Dr Tachas said Antisense's partner Isis Pharmaceuticals could design antisense drugs within two hours, and identify optimised antisense compounds within a week ? results significantly faster than in conventional drug discovery.

But he said that use of the technology was not purely to reduce the time for drug discovery, and that antisense drugs were also expected to display a variety of medical advantages.

Dr Tachas said the antisense drugs could be delivered via a broad range of routes of administration, including aerosols and creams and delivery by devices such as stents. Oral administration is also being developed for humans.
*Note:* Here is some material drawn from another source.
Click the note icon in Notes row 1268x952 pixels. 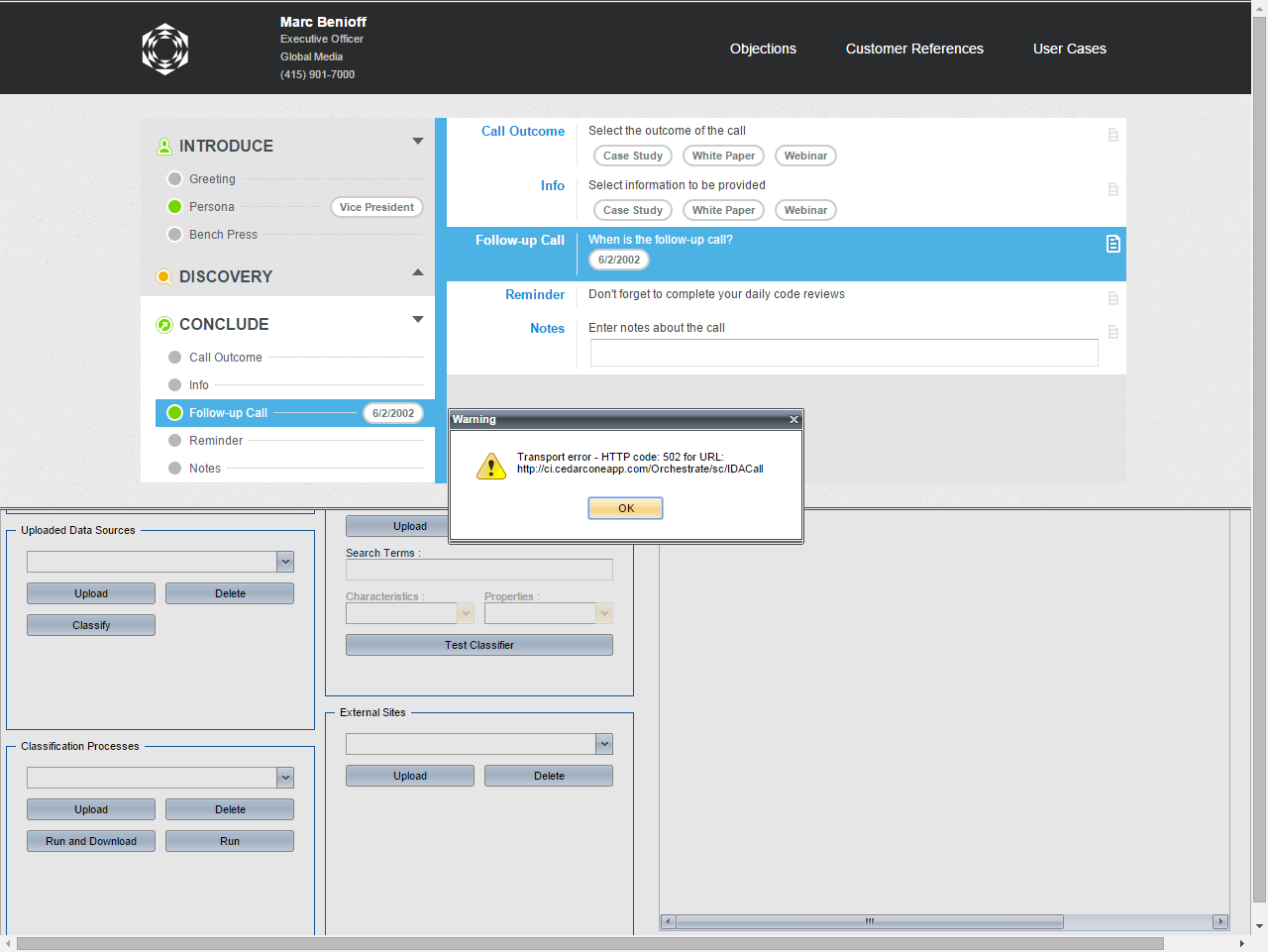1112,332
He said they would also have benefits over antibody-based drugs that target the protein because they would not be rejected as foreign by the immune system or identified as foreign and neutralised.

"The pharmaceutical industry drives what is happening in drug research and they have traditionally always preferred to interfere at protein level," Dr Tachas said.

"What is happening now is there are too many opportunities at the genetic level to interfere at the protein level, so a variety of different technologies like antisense are now blossoming, to take advantage of the genetic revolution."

Antisense ? named for the fact that it binds to the sense information in the messenger RNA ? was conceived in the late 1970s and is now an advanced technology with stabilised nucleosides that are able to last longer in the body and have more predictable effects.

Dr Tachas said the company was on track to proceed into human trials of its antisense inhibitor to VLA-4 for the treatment of multiple sclerosis. Human studies with an antibody to VLA-4 demonstrated better efficacy than interferon ? the current standard in treating the degenerative disease.

He said Antisense was currently developing an antisense compound to the insulin growth factor 1 receptor as a potential psoriasis drug, to be tested by the Murdoch Children's Research Institute.

The combined value of multiple sclerosis and psoriasis drugs worldwide is more than $US5 billion.

Dr Tachas would not reveal details of the pending research partnerships, but said they would help push the company's project pipeline forwards in finding drugs for conditions ranging from infectious and metabolic illnesses through to cardiovascular disease and cancer.